Segment Open
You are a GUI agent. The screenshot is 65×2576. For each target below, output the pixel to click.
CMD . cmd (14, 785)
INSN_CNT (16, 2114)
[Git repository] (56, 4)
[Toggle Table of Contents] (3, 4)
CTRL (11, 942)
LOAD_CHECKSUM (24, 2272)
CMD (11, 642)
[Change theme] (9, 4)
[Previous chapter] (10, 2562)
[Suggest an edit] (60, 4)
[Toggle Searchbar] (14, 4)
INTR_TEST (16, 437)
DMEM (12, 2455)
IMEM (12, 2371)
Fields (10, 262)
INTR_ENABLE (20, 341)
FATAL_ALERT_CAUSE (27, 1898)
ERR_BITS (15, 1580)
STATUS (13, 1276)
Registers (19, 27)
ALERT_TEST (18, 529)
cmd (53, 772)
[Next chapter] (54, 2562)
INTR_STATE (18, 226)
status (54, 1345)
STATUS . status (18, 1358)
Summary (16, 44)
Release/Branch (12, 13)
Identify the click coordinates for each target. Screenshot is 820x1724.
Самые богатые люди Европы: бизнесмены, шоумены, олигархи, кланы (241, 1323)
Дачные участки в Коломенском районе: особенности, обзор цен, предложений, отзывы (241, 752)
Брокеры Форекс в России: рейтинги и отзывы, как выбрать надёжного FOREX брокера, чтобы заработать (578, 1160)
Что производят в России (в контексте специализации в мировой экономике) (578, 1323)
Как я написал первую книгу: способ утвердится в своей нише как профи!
Segment Closed
#### Aim of the task
What is needed is a verbatim copy of the data, complete from first line to last.

#### Written solution
You are a GUI agent. The screenshot is 65×2576. For each target below, output the pixel to click.
CMD . cmd (14, 785)
INSN_CNT (16, 2114)
[Git repository] (56, 4)
[Toggle Table of Contents] (3, 4)
CTRL (11, 942)
LOAD_CHECKSUM (24, 2272)
CMD (11, 642)
[Change theme] (9, 4)
[Previous chapter] (10, 2562)
[Suggest an edit] (60, 4)
[Toggle Searchbar] (14, 4)
INTR_TEST (16, 437)
DMEM (12, 2455)
IMEM (12, 2371)
Fields (10, 262)
INTR_ENABLE (20, 341)
FATAL_ALERT_CAUSE (27, 1898)
ERR_BITS (15, 1580)
STATUS (13, 1276)
Registers (19, 27)
ALERT_TEST (18, 529)
cmd (53, 772)
[Next chapter] (54, 2562)
INTR_STATE (18, 226)
status (54, 1345)
STATUS . status (18, 1358)
Summary (16, 44)
Release/Branch (12, 13)
Identify the click coordinates for each target. Screenshot is 820x1724.
Самые богатые люди Европы: бизнесмены, шоумены, олигархи, кланы (241, 1323)
Дачные участки в Коломенском районе: особенности, обзор цен, предложений, отзывы (241, 752)
Брокеры Форекс в России: рейтинги и отзывы, как выбрать надёжного FOREX брокера, чтобы заработать (578, 1160)
Что производят в России (в контексте специализации в мировой экономике) (578, 1323)
Как я написал первую книгу: способ утвердится в своей нише как профи!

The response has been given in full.